= Wilfred Bendall =

English composer, pianist, conductor, arranger and teacher

Wilfred Ellington Bendall (22 April 1850–16 June 1920) was an English composer, pianist, conductor, arranger and teacher. After musical studies at the Royal Academy of Music in London and the Leipzig Conservatoire, he pursued a varied career, based mainly in London. He composed several operettas, and a quantity of choral music and song. His other musical activities included conducting in the theatre and concert hall, playing piano accompaniments for recitals, serving as secretary to the composer Arthur Sullivan, and holding a professorship at the Guildhall School of Music. He died in London, aged seventy.

==Life and career==
Bendall was born at Watts' Terrace, Old Kent Road, London, on 22 April 1850. He was the second son and fifth of nine children of Robert Smith Bendall and his wife, Elizabeth Kay, née Holmes. He was the only member of the family to pursue a musical career. In London he studied at the Royal Academy of Music where his professors were Charles Lucas and Edouard Silas, and from January 1872 he spent two years at the Leipzig Conservatoire, where he was a student of Carl Reinecke, Oscar Paul and Salomon Jadassohn.

After returning to London Bendall performed as accompanist to singers and instrumentalists, played in chamber ensembles, and conducted. By 1887 he was conducting for Richard D'Oyly Carte, George Edwardes and other managements.

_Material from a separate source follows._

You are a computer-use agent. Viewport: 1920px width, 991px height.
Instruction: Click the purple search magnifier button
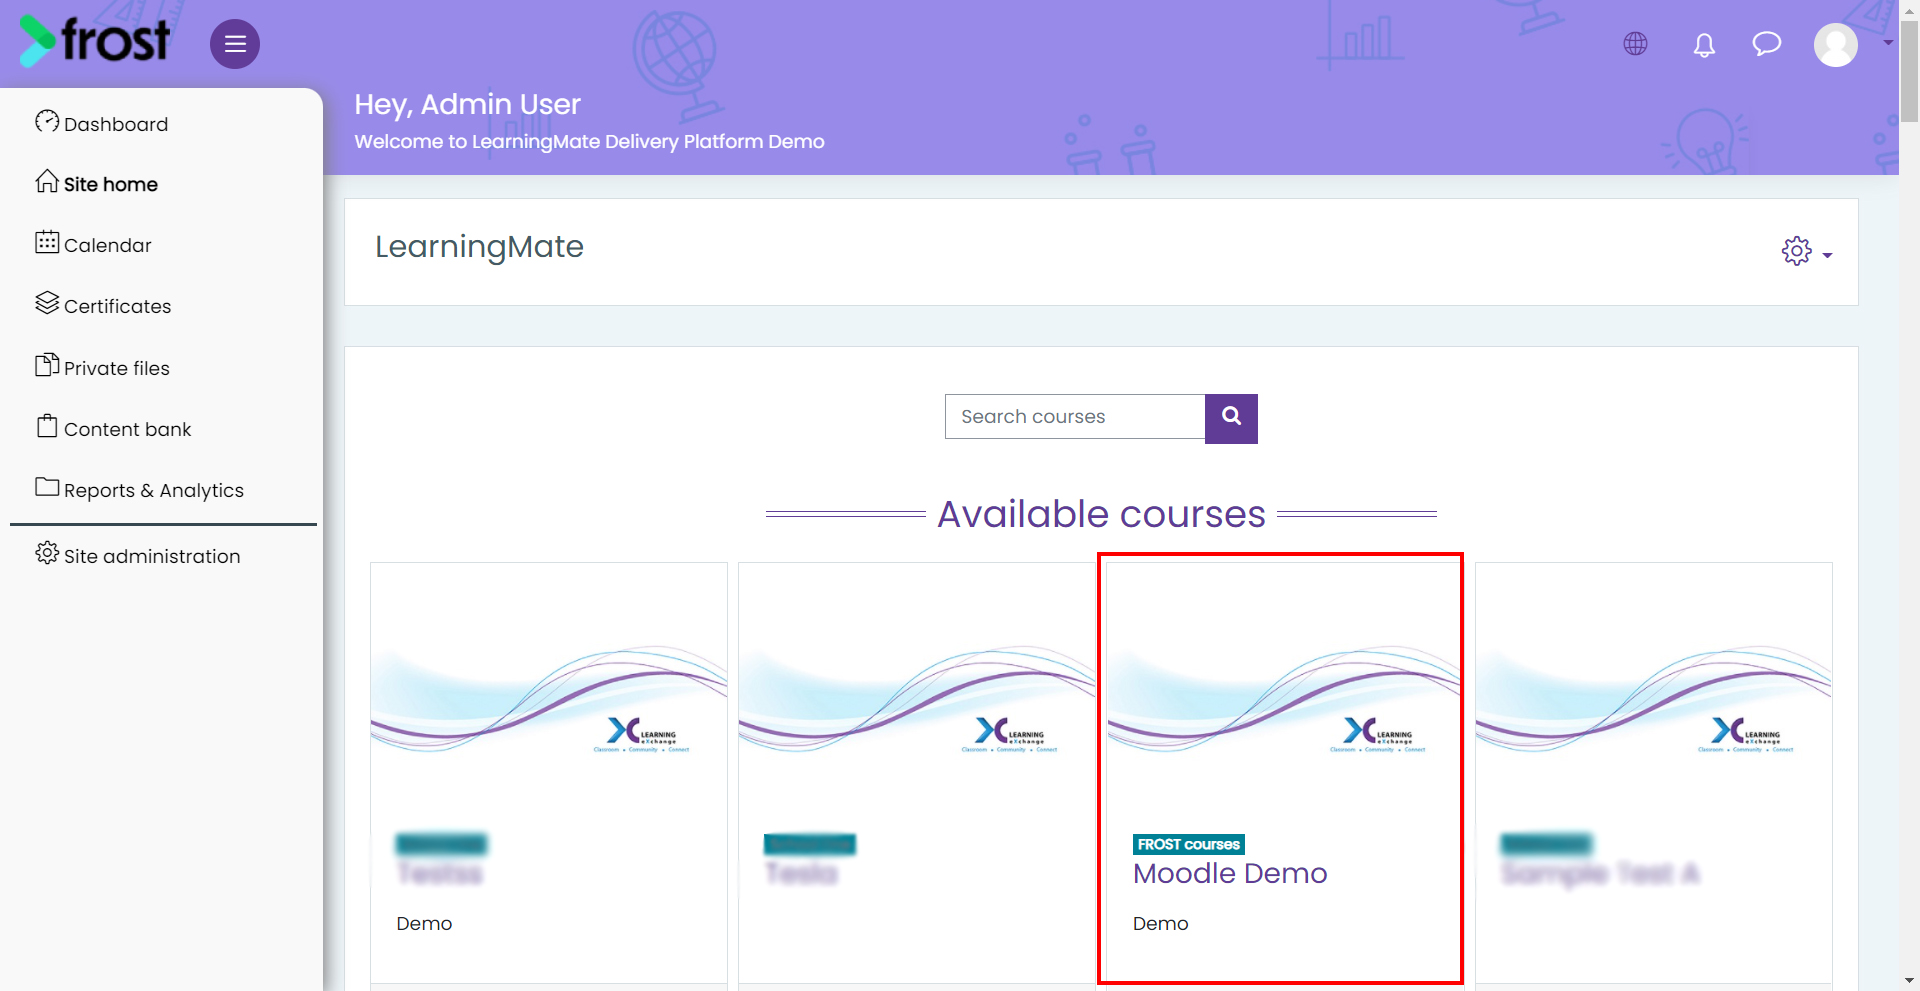point(1231,418)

As a composer, Bendall wrote for the theatre, concert hall and domestic performance. His operetta Lover's Knots (words by Cunningham Bridgeman) was presented privately in November 1880, and publicly at the Opera Comique in 1882. The Observer commented that the music was "of a far higher stamp than that generally expended on such lever de rideau". Between those two productions, Bendall's vaudeville Quid Pro Quo (words by Bridgeman and Rutland Barrington) played as a curtain-raiser at the Opera Comique for Princess Toto by Frederic Clay and W. S. Gilbert. Another collaboration with Bridgeman, He Stoops to Win, a one-act operetta, was presented in 1891, with a cast including Decima Moore, Rosina Brandram and Courtice Pounds.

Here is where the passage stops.